*To do*: Give the lines from the one containing "Task: Toggle the" through the end of the rows as a numbered list, skipping blank lines. Leave the pictures out.

*Data*:
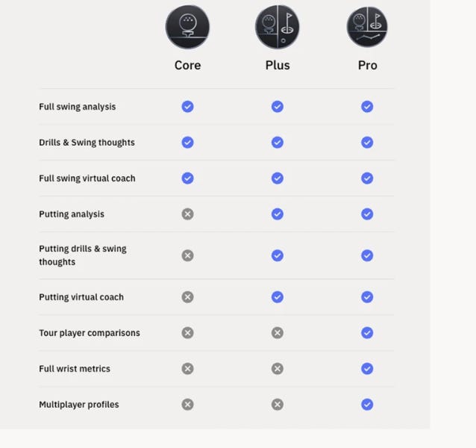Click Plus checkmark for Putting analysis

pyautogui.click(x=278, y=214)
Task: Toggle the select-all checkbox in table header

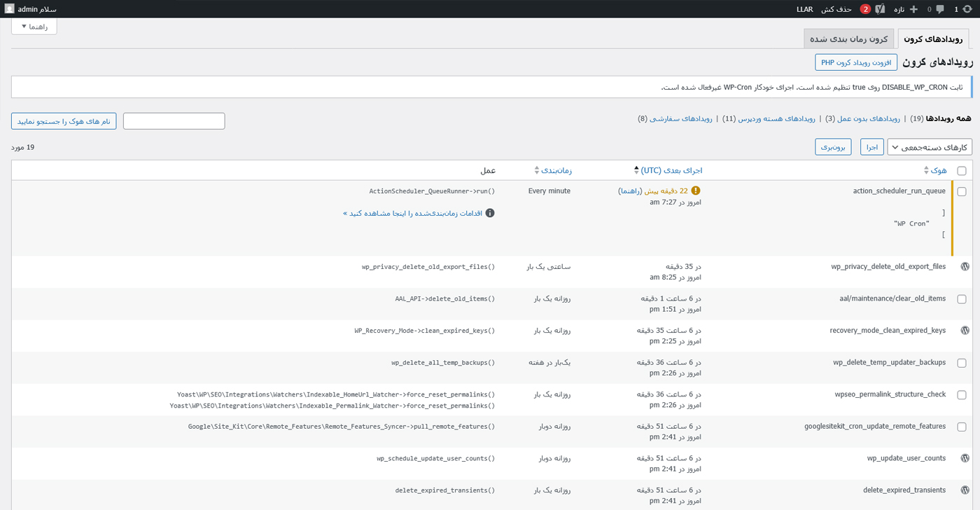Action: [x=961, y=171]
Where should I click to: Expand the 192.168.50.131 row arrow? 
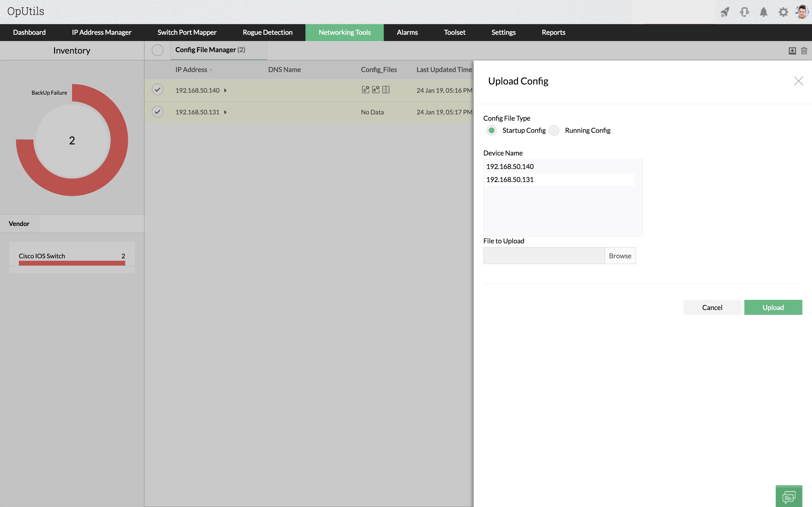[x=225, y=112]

*Response to this exercise*:
1. Task: Toggle the select-all checkbox in table header
2. Action: [x=961, y=171]
3. Where should I click to: Expand the 192.168.50.131 row arrow? 
4. [x=225, y=112]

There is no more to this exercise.